— Problem description —
Across the entries below, work out how many lines contain "will". Please give the number only.

— Data shown —
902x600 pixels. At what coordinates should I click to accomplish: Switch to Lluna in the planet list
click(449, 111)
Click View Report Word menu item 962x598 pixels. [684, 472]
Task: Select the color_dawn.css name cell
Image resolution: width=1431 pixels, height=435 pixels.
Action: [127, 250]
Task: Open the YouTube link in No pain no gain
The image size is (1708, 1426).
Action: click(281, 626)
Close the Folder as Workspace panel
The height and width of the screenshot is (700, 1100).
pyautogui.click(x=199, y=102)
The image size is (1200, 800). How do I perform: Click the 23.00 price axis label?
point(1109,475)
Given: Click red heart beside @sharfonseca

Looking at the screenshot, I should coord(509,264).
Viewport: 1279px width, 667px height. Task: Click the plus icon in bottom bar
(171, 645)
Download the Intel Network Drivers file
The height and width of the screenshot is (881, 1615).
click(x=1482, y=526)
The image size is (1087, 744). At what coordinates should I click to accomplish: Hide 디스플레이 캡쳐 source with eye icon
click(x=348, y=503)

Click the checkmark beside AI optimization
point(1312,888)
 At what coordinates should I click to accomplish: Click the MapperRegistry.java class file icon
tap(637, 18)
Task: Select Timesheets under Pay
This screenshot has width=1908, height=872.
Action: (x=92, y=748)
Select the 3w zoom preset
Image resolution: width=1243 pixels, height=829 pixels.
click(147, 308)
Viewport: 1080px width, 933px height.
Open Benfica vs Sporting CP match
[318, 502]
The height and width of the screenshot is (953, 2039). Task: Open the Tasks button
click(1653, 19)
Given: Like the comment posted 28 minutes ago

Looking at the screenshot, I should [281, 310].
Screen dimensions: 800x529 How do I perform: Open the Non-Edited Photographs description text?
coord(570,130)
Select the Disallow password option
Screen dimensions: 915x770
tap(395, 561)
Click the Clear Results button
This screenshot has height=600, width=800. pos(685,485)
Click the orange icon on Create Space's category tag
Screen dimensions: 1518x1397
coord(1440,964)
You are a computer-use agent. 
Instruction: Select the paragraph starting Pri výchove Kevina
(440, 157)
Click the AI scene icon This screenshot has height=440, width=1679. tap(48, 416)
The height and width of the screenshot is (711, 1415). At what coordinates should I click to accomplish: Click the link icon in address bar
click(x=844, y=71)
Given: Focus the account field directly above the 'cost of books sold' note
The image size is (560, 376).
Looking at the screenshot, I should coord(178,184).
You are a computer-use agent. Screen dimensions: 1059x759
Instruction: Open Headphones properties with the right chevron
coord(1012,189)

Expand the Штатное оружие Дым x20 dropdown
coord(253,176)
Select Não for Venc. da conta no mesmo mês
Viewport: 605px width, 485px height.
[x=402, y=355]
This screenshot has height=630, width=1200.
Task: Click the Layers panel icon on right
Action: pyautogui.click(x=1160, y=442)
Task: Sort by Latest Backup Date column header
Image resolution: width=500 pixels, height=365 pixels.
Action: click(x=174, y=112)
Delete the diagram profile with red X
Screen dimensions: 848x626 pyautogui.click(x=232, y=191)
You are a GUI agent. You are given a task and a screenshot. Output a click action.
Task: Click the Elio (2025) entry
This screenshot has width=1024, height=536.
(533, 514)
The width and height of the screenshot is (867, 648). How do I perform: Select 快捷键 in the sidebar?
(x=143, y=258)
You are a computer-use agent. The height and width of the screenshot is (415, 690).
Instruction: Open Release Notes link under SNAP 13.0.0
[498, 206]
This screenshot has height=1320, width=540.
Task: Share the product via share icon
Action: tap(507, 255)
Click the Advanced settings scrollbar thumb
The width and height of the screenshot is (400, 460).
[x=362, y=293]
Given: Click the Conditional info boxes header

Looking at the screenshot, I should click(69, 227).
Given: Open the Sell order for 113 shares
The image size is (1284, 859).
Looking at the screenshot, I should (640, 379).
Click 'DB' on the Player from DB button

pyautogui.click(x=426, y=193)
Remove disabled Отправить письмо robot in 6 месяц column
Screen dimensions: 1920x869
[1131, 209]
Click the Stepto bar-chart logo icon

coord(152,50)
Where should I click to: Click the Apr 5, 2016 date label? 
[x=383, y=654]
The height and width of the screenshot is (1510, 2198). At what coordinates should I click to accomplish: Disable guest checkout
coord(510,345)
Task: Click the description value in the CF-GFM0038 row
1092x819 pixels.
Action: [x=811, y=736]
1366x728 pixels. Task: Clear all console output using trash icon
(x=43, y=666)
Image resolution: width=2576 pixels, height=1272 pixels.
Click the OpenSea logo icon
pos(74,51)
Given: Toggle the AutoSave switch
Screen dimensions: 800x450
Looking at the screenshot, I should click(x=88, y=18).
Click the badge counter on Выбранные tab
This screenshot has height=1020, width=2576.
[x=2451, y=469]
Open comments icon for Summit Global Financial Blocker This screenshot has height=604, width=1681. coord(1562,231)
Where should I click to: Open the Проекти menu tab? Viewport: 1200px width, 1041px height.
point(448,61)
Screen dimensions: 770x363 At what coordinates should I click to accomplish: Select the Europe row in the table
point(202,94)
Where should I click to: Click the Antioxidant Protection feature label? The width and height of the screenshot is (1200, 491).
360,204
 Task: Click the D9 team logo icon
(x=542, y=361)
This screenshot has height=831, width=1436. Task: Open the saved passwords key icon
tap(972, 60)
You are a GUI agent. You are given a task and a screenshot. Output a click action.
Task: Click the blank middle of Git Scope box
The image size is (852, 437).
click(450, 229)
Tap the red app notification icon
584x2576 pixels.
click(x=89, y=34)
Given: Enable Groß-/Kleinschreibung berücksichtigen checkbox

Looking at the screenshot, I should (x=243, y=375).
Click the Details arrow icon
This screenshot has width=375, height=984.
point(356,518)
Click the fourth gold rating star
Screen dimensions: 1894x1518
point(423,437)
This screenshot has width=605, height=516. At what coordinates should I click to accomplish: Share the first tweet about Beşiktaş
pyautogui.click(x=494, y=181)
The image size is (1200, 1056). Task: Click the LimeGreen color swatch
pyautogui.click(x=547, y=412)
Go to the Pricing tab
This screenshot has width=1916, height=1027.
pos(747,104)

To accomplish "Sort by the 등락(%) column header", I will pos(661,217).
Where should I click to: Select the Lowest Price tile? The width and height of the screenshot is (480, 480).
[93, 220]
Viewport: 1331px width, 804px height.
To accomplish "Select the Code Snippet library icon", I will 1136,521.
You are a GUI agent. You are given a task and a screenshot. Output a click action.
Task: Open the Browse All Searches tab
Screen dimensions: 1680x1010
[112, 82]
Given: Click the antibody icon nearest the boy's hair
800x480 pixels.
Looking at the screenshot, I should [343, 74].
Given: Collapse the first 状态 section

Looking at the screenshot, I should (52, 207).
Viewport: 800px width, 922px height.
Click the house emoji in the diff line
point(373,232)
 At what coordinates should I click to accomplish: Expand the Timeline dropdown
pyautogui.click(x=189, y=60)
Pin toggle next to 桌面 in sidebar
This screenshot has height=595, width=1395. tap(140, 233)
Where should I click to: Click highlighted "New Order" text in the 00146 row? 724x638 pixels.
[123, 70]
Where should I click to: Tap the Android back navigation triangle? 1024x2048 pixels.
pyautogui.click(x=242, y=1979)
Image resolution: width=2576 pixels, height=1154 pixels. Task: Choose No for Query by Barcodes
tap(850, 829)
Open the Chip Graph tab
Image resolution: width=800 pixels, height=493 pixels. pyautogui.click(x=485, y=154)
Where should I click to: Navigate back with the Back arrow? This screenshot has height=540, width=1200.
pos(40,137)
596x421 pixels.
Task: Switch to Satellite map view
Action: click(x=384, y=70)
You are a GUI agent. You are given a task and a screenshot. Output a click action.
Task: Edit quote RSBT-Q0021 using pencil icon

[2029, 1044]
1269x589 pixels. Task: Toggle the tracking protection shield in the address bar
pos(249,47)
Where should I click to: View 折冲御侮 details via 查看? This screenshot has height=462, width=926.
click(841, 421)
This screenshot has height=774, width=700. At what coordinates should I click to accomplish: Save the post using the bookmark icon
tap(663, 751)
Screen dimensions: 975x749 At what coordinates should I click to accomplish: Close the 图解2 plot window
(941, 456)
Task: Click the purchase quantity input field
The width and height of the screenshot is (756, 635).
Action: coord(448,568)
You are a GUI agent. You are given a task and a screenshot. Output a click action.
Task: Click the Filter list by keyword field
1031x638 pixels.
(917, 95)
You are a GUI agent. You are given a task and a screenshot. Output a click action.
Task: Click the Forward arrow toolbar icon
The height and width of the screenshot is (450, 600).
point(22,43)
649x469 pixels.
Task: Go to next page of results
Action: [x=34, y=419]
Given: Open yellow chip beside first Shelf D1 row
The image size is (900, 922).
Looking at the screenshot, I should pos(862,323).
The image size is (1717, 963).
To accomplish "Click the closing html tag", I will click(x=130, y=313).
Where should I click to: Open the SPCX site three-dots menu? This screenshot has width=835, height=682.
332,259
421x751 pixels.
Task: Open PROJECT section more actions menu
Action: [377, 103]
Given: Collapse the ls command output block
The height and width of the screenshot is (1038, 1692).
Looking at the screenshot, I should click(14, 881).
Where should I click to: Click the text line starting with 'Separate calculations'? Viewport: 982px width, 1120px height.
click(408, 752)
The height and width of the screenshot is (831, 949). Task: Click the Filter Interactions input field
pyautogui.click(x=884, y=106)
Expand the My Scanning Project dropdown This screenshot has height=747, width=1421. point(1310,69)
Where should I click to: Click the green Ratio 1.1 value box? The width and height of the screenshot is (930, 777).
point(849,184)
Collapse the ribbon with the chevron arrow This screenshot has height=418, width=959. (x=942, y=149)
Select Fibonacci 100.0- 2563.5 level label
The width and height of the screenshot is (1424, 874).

— Exercise answer —
3